Last month (I know, I'm way behind), me, Rosslyn, and a couple of my friends from my knitting group got together and drove up to Gardner Village, a charming shopping center that delighted in collectibles, crafting, and some of the best food in the Frozen North. 

We saw a mobile brick oven as we wandered about.

 They had a large, outdoor farmer's market that day, so toys and crafts were on display alongside tents and various foods. 

This man was making balloon animals, and I admired his rainbow colored outfit. It was clownish and fun. I do not mind the mismatch at all. He was a good sport.

We had some outdoor music as well. I cannot remember what they were playing, or in what genre.

Proof Rosslyn was there in seeing the back of her head. Heh. Kamille's, the shop in the photo, is the reason we four came. It is a yarn shop, with knitting and crochet patterns as well.

 The shop front and a nearby covered bridge. I cannot express the charm of this place enough. Everything was so lovely and old world.

Inside the yarn shop.

There was even a crochet nativity set. I giggled quite a bit about this.

Around the other side of Kamille's were these shops of eclectic and artsy clothing, mostly handmade.

Across the covered bridge, there were antique and sewing shops. This antique shop had a theme in the windows, which they seem to frequently change. This time it was Alice in Wonderland and all the dishes had "Eat Me" or "Drink Me" written on tags in calligraphy.

When we stopped by a few weeks later, the window had changed to a patriotic theme.

The view from the covered bridge, with ducks and geese.

And goslings.

Do not forget the goslings. 

Extremely protective parents, too. I did not go near those adorable chicks.
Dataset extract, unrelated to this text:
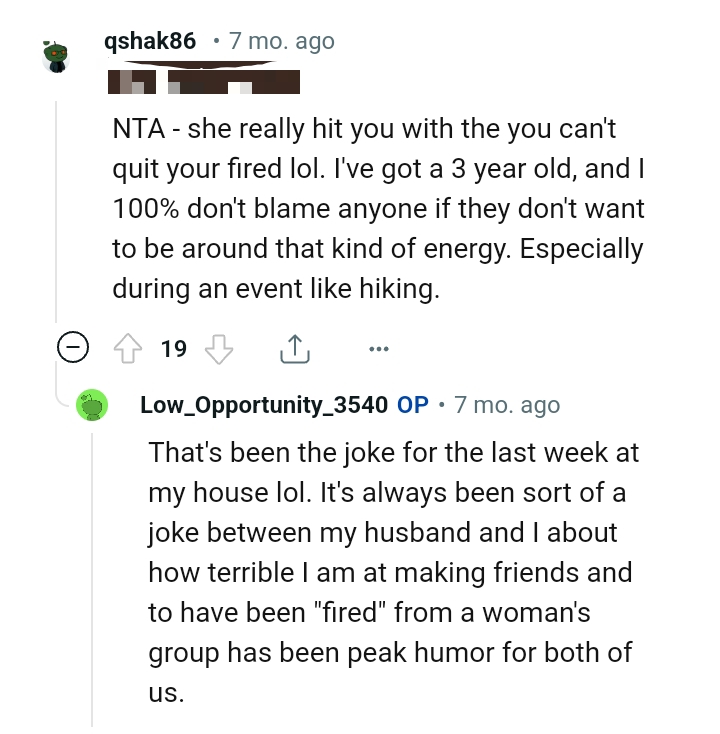This screenshot has width=720, height=734.
Task: Visit qshak86's user profile
Action: click(x=149, y=41)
I think they are Canadian geese.

And another goose, domesticated this time.

More shops.

This building was closed up and the man in the window is a reflection. I just liked the wooden structure. The whole place reminds me a bit of Knott's Berry Farm, the old west part.

They even have a shop entirely devoted to dolls. They did not have any BJDs, of course, but there were small items that would be good for Pukipukis.

Another shot of the yarn shop from the other side of the bridge. Lovely building, yes?

This little shop was full of fairy items and packets of glitter and sparkling things.

I can't tell if the girl or the mother had been more enchanted with it. I think the little girl saw the candy store (all in good time) at the end of the lane.

There was another shop of antiques that has since closed down. I think it and the fairy shop outside it were affiliated, so no more glitter fairy kisses. Fooey.

The sign near the door. Heh.

That gown was so ethereal hanging up there.

Rosslyn was flirting with a fan.

They had some handmade and vintage clothing in deep, rich colors.

You'd never think a red peacock cloak would work, but somehow they pulled it off.

And a mirrored triptych.

And then there was the candy shop.

They made their own chocolates and fudges, and there was mention of hand-pulled taffy at times, but there I might be misinformed, or misheard.

They had a ton of imports as well, and a rather extensive collection of European chocolates from Spain and the UK.

This really amused me. These are not M&Ms or jelly beans. These are color divided sixlets. Sixlets!